Assignment: All that is wanted is an exact copy of the lines below, starting at the one that contains "Image resolution: width=1294" and running to the end.

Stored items
╔══

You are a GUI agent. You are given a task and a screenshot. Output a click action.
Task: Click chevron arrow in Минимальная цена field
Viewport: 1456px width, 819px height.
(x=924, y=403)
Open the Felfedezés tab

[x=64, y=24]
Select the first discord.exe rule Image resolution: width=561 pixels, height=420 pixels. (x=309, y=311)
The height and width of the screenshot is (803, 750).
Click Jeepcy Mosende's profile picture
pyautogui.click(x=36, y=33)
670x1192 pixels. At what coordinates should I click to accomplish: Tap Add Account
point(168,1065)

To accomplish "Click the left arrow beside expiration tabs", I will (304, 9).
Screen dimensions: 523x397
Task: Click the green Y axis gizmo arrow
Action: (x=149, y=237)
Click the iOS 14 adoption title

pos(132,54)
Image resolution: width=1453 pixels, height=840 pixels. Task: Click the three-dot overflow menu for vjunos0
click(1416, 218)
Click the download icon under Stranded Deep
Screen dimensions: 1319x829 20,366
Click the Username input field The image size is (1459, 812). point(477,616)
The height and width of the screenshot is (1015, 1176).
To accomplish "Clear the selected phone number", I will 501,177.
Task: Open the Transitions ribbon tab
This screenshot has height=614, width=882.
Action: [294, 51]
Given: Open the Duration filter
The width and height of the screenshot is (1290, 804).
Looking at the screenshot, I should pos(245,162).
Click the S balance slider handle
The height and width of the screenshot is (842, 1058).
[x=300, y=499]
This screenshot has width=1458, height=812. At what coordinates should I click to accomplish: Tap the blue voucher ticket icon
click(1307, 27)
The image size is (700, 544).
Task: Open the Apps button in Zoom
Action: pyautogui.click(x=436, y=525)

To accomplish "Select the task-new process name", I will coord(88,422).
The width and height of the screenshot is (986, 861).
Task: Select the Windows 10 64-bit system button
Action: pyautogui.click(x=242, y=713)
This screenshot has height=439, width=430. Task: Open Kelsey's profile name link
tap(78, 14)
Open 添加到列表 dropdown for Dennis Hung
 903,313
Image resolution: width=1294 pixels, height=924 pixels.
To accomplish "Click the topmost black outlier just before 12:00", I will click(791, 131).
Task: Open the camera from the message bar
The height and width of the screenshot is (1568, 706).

╚══

Response for this exercise:
Image resolution: width=1294 pixels, height=924 pixels.
To accomplish "Click the topmost black outlier just before 12:00", I will click(791, 131).
Task: Open the camera from the message bar
The height and width of the screenshot is (1568, 706).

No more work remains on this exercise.